Sunday, June 26, 2011
Could you do it?
by Jeffe Kennedy
In the spring semester of my senior year in college, I performed in a production of Equus.
I had no business auditioning for, or being in, a show at that time in my college career. I was (supposed to be) writing my honor's thesis, applying to and deciding on grad schools, winding up terms of groups I'd become director of and handing those things over. Not to mention making sure I passed Immunology so I could get my damn degree. I auditioned anyway. I couldn't help myself.
Now, I was never much of an actress. Another gal, let's call her Patty, received the lead role. I became the nurse, with a grand total of three lines. In most productions, that would have limited my rehearsal time and involvement with the show. Not in this case. Not at all.
See, the director was the very ambitious and very new director of the theater department at our private liberal arts school. He had IDEAS. For his production, he wanted the entire cast (like 10 of us) on stage all the time. When not actively in a scene, we sat in big chairs in the background, like a jury.
For those who don't know the show, Equus is about a disturbed young man who is committed to a mental hospital for blinding six horses because he didn't want them seeing him have sex. The play is mostly about his conversations with his therapist with lots of flashbacks.
Any any rate, Patty, this cute blond freshman, was to play the love interest. The girl who was getting naked in the barn with the disturbed young man. The director told her and Darren, who played DYM, that they would have to be naked for that scene. Patty said she didn't think she could do that. He said she'd get used to the idea and cast her anyway.
Everyone could see this would be a huge mistake.
As we progressed through our twelve-week rehearsal period, (for those of you who've done theater, yeah, you read that right - TWELVE weeks) Patty came no closer to getting used to the idea. I was even assigned to coach her though it. Why me? Lord only knows. I took her shopping for the underwear she'd have to strip out of. We talked. We went through the ins and outs, how it's not really her, if she's in character it's just her and this great guy in the barn. Turns out she's a virgin. Just a mess all around. And it's way too late at this point to recast this girl who should never have been cast.
But, hey, she looked the part.
Meanwhile, we're all in each other's laps, spending hours together every evening for twelve weeks. Darren had to overcome some things, to do the nude scene. He had to be naked on stage for quite a long time, since that's the crux of the story - his fugue state after Patty runs off and the blinding of the horses.

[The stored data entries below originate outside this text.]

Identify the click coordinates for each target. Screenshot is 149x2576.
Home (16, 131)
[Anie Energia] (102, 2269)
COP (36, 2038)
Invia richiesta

It was an intense and difficult scene to do, exposing himself on so many levels.
Inevitably it became our favorite debate: would you do it?
For those of us who didn't have to, the question was academic, but compelling. I really thought that I could do it. We all felt a vague impatience with Patty. She insisted on doing the scene in great big white panties and a granny bra. When they're supposed to be making love, it just looked stupid. We'd worked hard on the show and her inability to get past her inhibitions affected us all. I found myself wishing I'd been cast in her role, just to see if I could do it.
The ultimate exposure.
As it was, the show went off (so to speak) quite well. Patty wore her underwear and the reviews snarked about it. Darren was brilliant. It was a grand finale to my senior year.
And, just to test my theory, I posed for an art photographer. Some friends had worked with him and he needed models. I went to his studio and posed naked.
Just to see if I could.
So, in some ways, this is my follow-up to last week's post. No, I never posed for Playboy. But out there somewhere are photographs of my nude 21-year-old self. I never saw the results, myself.
I didn't need to. It was all about seeing if I could.